__Extract to read__
◇ ◇ ◇ ◇

A Co-investment Network Analysis: Finding the Most Influential and Connected Investors in the Netherlands
Mustafa Torun
Committed to showcasing data science/AI’s critical role for a carbon-negative economy | Growing data culture in [Dutch] investment ecosystem | Driving data-driven investing | Championing deeptech as Europe’s future.
Article Highlights
Introduction:
In the complex tapestry of the investment world, the visible market trends and shifts in funding often overshadow the underlying mosaic of relationships and collaborations. By delving into this hidden realm of co-investments, one can glean invaluable insights about the key influencers, rising sectors, and potential market trajectories. This article aims to guide you through the intricate corridors of co-investment networks, shedding light on the power players and their strategic alignments. Whether you're an investor, an entrepreneur scouting for backers, or simply an enthusiast eager to learn, this exploration promises illuminating revelations.
1. Harnessing the Power of Co-Investment Network Analysis
The investment ecosystem thrives on collaborations. Decoding co-investment networks provides a panoramic view of these strategic alliances, enabling us to:
Imagine a web where entities, represented as nodes, are interconnected. In our narrative, these nodes symbolize investors, with co-investments forming the interconnecting threads or edges. So, how do we pinpoint the linchpins in this web?
This is where centrality metrics come into play, acting as compasses to navigate the network maze:
2. Crafting the Co-Investment Blueprint: A DIY Guide
Data Schema:
Begin with a structured dataset highlighting the primary investor, their co-investor, and the collaborative deal. For instance, using the Dealroom's transactions endpoint, I extracted deal data for VC investments specifically for the Netherlands. The processed dataframe, replete with DealID, Company, Amount, Investors, and more, serves as the foundation. To transform this into a co-investment matrix, one can segregate investors into pairwise combinations. A trio of investors, say A, B, and C, in a single round would lead to combinations like A-B, B-C, and A-C, painting a mutual, undirected network picture. This implies that the sequence within the pair is inconsequential, making it apt for co-investment networks. It's crucial to remember that a single connection doesn't always denote a unique investment round.
Choosing the Network Paradigm:
Investor-Co-investor Network: A bipartite web spotlighting direct investor relationships, ideal for deciphering collaboration blueprints.

◇ ◇ ◇ ◇

__Listed entries__
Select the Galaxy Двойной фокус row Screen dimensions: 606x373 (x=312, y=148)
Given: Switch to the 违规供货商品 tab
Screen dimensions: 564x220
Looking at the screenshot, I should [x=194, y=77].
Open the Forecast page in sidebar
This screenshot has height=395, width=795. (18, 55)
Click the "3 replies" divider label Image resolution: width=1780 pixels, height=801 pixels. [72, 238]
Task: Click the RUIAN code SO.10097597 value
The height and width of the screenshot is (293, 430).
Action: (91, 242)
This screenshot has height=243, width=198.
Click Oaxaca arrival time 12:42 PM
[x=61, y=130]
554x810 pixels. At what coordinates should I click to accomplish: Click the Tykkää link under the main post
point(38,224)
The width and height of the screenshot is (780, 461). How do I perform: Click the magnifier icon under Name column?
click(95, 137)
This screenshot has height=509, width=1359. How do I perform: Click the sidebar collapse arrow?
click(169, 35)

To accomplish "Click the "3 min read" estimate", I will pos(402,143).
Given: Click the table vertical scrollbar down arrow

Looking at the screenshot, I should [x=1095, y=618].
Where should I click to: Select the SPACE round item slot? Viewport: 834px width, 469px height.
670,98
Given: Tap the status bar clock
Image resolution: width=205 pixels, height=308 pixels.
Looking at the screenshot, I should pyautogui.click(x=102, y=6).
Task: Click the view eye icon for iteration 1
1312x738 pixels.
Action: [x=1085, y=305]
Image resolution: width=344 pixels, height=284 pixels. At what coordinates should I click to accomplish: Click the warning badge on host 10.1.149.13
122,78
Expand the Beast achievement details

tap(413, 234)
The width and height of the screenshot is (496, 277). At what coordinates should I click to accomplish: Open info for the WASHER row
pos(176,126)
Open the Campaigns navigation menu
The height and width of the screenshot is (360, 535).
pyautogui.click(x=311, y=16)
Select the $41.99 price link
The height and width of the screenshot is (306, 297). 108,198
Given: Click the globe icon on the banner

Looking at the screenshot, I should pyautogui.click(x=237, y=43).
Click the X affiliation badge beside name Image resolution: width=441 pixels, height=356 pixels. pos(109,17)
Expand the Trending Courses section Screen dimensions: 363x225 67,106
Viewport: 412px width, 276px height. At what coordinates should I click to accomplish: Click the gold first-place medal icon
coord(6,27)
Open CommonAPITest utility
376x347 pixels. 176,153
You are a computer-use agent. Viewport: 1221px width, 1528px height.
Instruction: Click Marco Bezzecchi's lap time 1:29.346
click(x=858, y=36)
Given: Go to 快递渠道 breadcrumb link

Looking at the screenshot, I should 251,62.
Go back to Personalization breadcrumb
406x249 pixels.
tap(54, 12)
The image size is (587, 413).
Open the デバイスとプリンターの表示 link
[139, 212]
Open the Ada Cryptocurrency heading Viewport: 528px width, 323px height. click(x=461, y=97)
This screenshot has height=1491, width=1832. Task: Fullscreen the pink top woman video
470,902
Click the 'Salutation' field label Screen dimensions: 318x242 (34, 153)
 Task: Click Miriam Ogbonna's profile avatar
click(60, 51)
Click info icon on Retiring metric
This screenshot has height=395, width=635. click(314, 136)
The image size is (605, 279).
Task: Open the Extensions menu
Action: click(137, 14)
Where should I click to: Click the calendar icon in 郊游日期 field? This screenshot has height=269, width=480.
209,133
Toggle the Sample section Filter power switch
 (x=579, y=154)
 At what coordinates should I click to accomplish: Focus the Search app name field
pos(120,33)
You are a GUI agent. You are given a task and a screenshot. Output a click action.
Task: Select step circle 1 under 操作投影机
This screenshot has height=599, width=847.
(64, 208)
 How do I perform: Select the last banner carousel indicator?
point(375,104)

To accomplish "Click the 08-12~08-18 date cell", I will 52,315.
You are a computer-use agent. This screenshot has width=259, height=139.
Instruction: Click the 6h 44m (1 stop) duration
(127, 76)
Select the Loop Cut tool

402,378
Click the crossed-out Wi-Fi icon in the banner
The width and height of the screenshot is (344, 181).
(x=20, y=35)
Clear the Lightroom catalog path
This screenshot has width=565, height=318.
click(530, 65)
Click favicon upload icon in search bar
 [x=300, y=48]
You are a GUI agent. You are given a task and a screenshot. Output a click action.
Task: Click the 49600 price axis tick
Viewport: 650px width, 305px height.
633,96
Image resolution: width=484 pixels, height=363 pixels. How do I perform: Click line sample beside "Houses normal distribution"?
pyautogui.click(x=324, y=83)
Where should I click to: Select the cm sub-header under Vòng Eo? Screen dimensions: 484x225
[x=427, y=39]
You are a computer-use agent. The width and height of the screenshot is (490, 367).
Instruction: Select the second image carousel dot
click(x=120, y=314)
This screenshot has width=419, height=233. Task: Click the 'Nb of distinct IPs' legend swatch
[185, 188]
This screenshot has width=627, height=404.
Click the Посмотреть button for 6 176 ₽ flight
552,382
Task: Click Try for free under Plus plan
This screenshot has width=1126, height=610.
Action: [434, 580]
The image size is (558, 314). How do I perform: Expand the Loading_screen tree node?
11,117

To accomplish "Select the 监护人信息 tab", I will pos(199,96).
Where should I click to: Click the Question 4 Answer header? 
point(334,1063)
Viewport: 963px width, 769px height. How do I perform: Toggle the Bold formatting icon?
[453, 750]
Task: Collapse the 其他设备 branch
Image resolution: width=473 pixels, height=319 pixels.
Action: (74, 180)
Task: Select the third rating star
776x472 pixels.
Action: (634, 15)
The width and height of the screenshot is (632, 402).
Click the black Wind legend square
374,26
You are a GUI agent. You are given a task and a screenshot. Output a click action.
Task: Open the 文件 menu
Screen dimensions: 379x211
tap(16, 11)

◇ ◇ ◇ ◇

__What to do__
Reproduce word for word the passage of the co-investment network article starting with "A Co-investment Network" and going on through "as Europe’s future.". The records were taken from a separate source and have no connection to the article above.

__Answer for this exercise__
A Co-investment Network Analysis: Finding the Most Influential and Connected Investors in the Netherlands
Mustafa Torun
Committed to showcasing data science/AI’s critical role for a carbon-negative economy | Growing data culture in [Dutch] investment ecosystem | Driving data-driven investing | Championing deeptech as Europe’s future.